WHAT CAN HUNTERS DO?
The deer-hunting regulations booklet and the CWD pages of the DNR website offer advice for hunters regarding CWD. The rules for transporting carcasses and deer parts are too complicated to explain here, so check the regulations for details. In general, though, if you move a carcass, you should assure that all inedible parts are land-filled instead of ending up on the back 40, where they could transmit disease.
Hunters should also follow the law on baiting and feeding of deer. Even where legal, Richards suggests hunters refrain from using bait.
“If you’re doing anything, including baiting or feeding, that brings inordinately large numbers of deer into the same space and time; if one of those animals is infected with CWD and is actively shedding that agent out into the environment, that enhances greatly the risk of transmission at those sites,” Richards says.
Hunters should wear rubber or latex gloves when field-dressing deer, bone out the meat using knives designated only for that purpose and minimize handling of the brain, spinal cord, spleen and lymph nodes. It is also advisable to thoroughly clean all knives and equipment, soak all butchering implements in a 50/50 solution of chlorine bleach and water for an hour, wipe down all countertops and work areas with the same solution and pressure wash any vehicles or equipment moved to and from areas of known CWD contamination.
The DNR also advises hunters label and freeze meat from deer that are being tested and keep it separate from other venison until test results are known. It may take several weeks to get test results, depending on the volume of tests in the pipeline.
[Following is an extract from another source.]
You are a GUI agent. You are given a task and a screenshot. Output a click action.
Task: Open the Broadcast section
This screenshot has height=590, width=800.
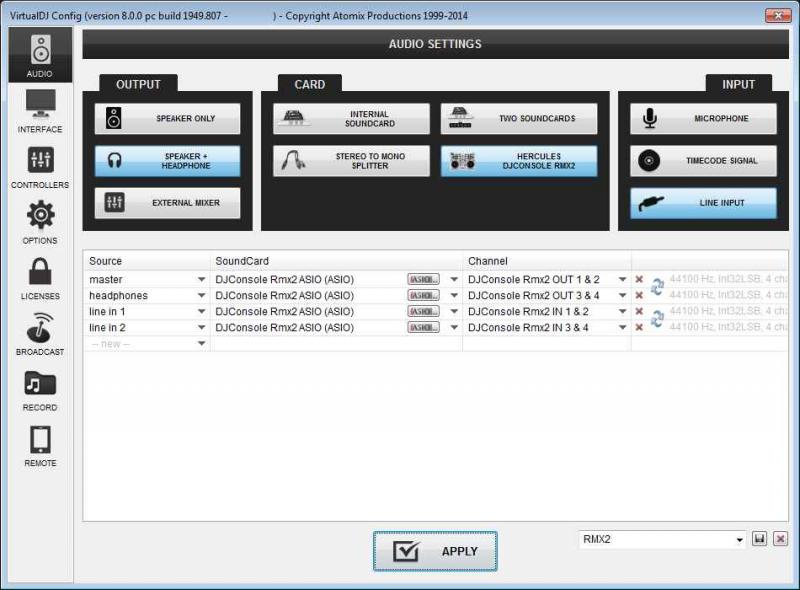[x=41, y=334]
It is widely believed that deer farms are a major contributor to the spread of CWD. On several Wisconsin deer farms, a number of deer have tested positive for the disease. Early in the state’s experience with CWD, deer farms with infected deer were depopulated, but that is no longer the case. There are currently five shooter facilities with multiple positives that are still in business in counties where CWD has not been detected in wild deer.
There’s a lot of debate over management of deer and elk farms, which was formerly regulated by the DNR. After CWD was detected here, the captive cervid industry successfully lobbied for transfer of that regulatory authority to the Wisconsin Department of Agriculture, Trade and Consumer Protection. The only authority over deer farms remaining with the DNR is to oversee fencing.
To date, the captive industry has successfully fought efforts to force deer farms to install double fences to prevent nose-to-nose contact between captive and wild deer. David Clausen, a retired veterinarian and former chair of the Natural Resources Board, is now one of the most outspoken proponents of double fencing.
“Better regulation of the captive industry will not cure CWD,” Clausen wrote in a published opinion piece. “But it is an important step in preventing the spread of CWD.”
Clausen also would like to see immediate depopulation, with indemnification, of all CWD-positive deer farms, and a ban on movement of deer out of all CWD-positive facilities and all facilities in CWD-endemic counties.
A five-year research project, the largest and most comprehensive of its kind ever undertaken in the state, is looking at the impact of predators, like coyotes and bobcats, habitat suitability and hunter harvest on deer survival, as well as population growth in CWD-endemic southwest Wisconsin. The study is just beginning its second year, but early results have shown that the annual survival rate for CWD-positive deer was about 25 percent, whereas for deer without CWD it was about 75 percent. Clearly, CWD kills deer or predisposes them to other sources of mortality.
In the face of the CWD crisis, what should hunters do? Don’t give up hunting, Richards says, but if you hunt where CWD exists, consider having your deer tested and make sure the carcass does not end up out on the landscape because you will not likely have test results back before you need to dispose of carcass waste.